We’re deep in the valley’s blue shadow, our summit blazing in the morning sun. The lodge used to be the family farm of Arctic Heliskiing’s owner, Jökull Bergmann, but it’s so remote, with such an unforgiving landscape, I wonder what the hell they grew. Icelanders are resilient, all right—their homeland, after all, is a blister of molten lava encrusted by ice and deforested by Vikings. Hence the saying, A wave is never alone. When your husband’s fishing boat is lost at sea, your house crumbles in an earthquake, or your crops get flattened by a volcanic eruption, you’d better swim to the surface and look behind you: Another wall of water is coming to crush you again.
I am no stranger to waves. My marriage recently slipped through my fingers like a fistful of sand, and my daughter is now sifting through the remains for something to put in her pocket. But I’m an optimistic American. And I can’t help but think that I’m due for some calm seas. And boat drinks. And skiing.
The Frenchmen and I have settled into an easy touring rhythm—squeak, clomp, squeak, clomp—keeping a good pace because even a quick stop to attach ski crampons requires an additional layer. My hands are in a continual freeze-thaw cycle, every phase of which hurts.
“Iceland is not a nice place for a picnic,” says Didier, the tidily built French guide, as we shove some dried fruit in our mouths.

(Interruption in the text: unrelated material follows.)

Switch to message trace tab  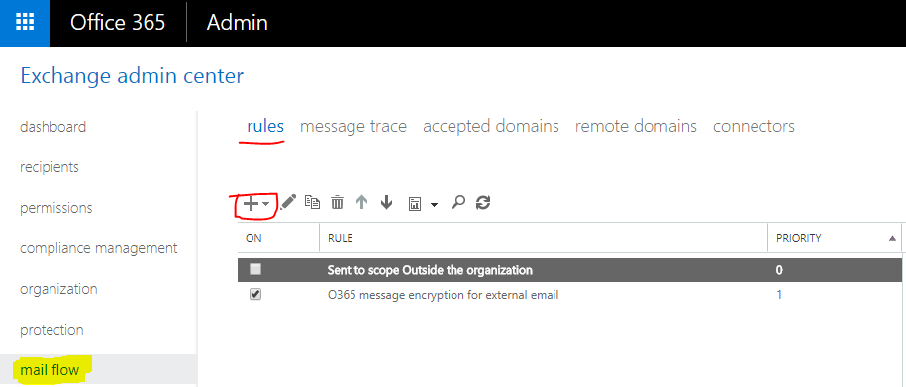pos(353,126)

The French are curious about the athletes. “Are they nice?” Pierre asks. I want to explain how I met the girls yesterday on a grassy perch jutting up from the Greenland Sea, but I’m not sure they would understand. Not because their English is halting (which it is), or my French ghastly (which it is), but because I’m still not sure I understand.

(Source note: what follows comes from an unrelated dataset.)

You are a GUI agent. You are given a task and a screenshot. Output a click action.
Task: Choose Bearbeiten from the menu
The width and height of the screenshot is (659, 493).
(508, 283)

“Dude,” said Sierra as she walked over the lumpy ground to greet me. “I just popped off this tasty nug and punted it!” Her braids, which hang down to her waist, swung as she hugged me warmly. “Sorry, I’m totally frothing out!”

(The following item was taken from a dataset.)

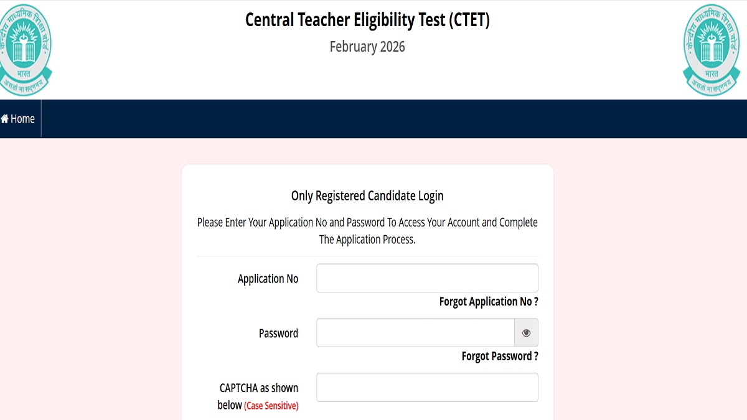Image resolution: width=747 pixels, height=420 pixels.
Task: Follow the Forgot Password link
Action: [500, 357]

“Yes,” I reply to Pierre between breaths. “They are very nice.”
We continue skinning and pass some holes in the snow with little egg-shaped droppings. Ptarmigans. This morning, as I walked to the ski barn, I saw a cloud of tiny snow wrens fly from a skeletal tree, flashing left and then right, synchronized like a school of fish. I wondered what they eat.
The ridge is rocky and our ski crampons make a ting-tang sound as they bite into the ice, but the wind-buffed ramp on our left looks gorgeous, the snow crystals glittering brighter than LED Christmas lights. As we approach the summit hump, we find it feathered in hoarfrost so thick, it feels like we’re climbing onto the back of a giant prehistoric bird. Or, as my five-year-old daughter might say, like Falkor, the Luck Dragon.
We eat sandwiches, take photos, and pull off our skins. Didier gathers us up like a nervous hen, pecking his chicks into place. He bounces down first, his tracks the perfect mate for powder-8s, and stops at the next knoll. One by one the French muscle tight turns in the cream with their Ski Trabs and Dynafits. It’s not deep, but the top layer is perfectly uniform, and I inhale the pitch in three greedy arcs.
“You know,” says Einar, our hunky Icelandic guide who looks fresh off a Viking boat, to the French, “we have plenty of fat skis in the lodge.” They cluck and pshaw, shaking their heads.
“We are built for speed!” Pierre says.
“Maybe for the uphill,” laughs Einar.
The radio beeps. It’s J.B., the lodge’s owner. He’s with the athletes in the heli, and he tells us Sierra is going to ski Horse naked. The heli roars up to the top, and the French are abuzz, fumbling with their phones, craning to see. What I know—and what I don’t tell them—is that Warren Miller makes family films, and the chance she’ll be naked is exactly zero. Sure enough, she skis by in a pink swimsuit. But all they see is skin. And they’re awfully happy about it.
J.B. is a slight man with wild burnt-red hair and the Gumby limbs of a climber. We’re standing on the black sand shore in Dalvík, the closest town to the lodge, while the athletes load onto a boat and the cinematographer takes the doors off the heli. The pilot, Snori, parks wherever he likes, which today is in a patch of mud next to the road. When he needs nicotine gum, he lands at the gas station.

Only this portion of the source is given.